Peut-on reprocher a une certaine jeunesse de n’avoir plus peur de rien ni même de la police? on ne peut même pas leur reprocher d’être des révolutionnaires qui s’ignorent, jouant leur avenir sur une bataille. Personne ne sait mieux qu’un banlieusard « tel acte telle peine de prison », on en est à un point tel que l’Etat est contraint de durcir le dispositif judiciaire pour faire face par exemple avec le projet de déchéance de la nationalité pour les « français d’origine étrangère ». Mais qu’en a à foutre de la nationalité française quelqu’un qui risque entre 30 ans et la perpétuité ?Et quelqu’un qui est forcé à entrer dans la clandestinité après le passage des vautours,ces même vautours qui à Grenoble ont tous demandé leur mutation après l’envoi d’un message leur promettant un déplumage ?
Alors la vraie question demeure : quelle solidarité construire face a cela ? condamner la violence de part et d’autre ou soutenir une lutte face a la répression ? A chacun de choisir son camps.
Vers l’épuration ethnique ?
L’expulsion des Rroms roumains et bulgare n’a pas commencé hier. Il y en a eu 11 000 en 2009. La différence est que jusqu’ici ça se passait dans une complète discrétion médiatique. A part quelques associations et collectifs tout le monde s’en foutait. Les Rroms ne constituent-ils pas, et ce depuis des siècles, pour les pouvoirs et pour beaucoup de gens qu’une minorité qu’on exclut et méprise de façon presque « naturelle » (ce serait de « leur faute »)?

Lignes fournies:
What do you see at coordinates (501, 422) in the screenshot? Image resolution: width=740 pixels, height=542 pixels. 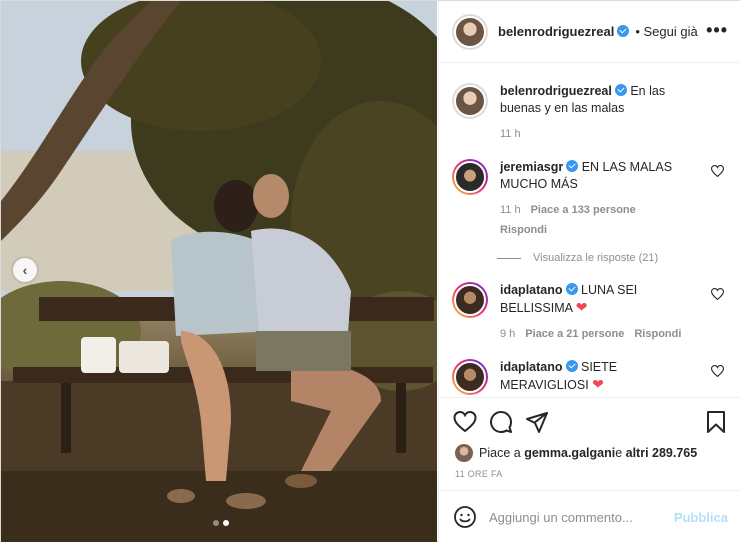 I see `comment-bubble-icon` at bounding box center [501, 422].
==
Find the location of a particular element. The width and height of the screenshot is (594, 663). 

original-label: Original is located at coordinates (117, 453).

Consigne: Relevez dans le texte source chaque expression placée entre guillemets (« »), dans l'ordre où elles apparaissent.

Réponse:
« tel acte telle peine de prison »
« français d’origine étrangère »
« naturelle »
« leur faute »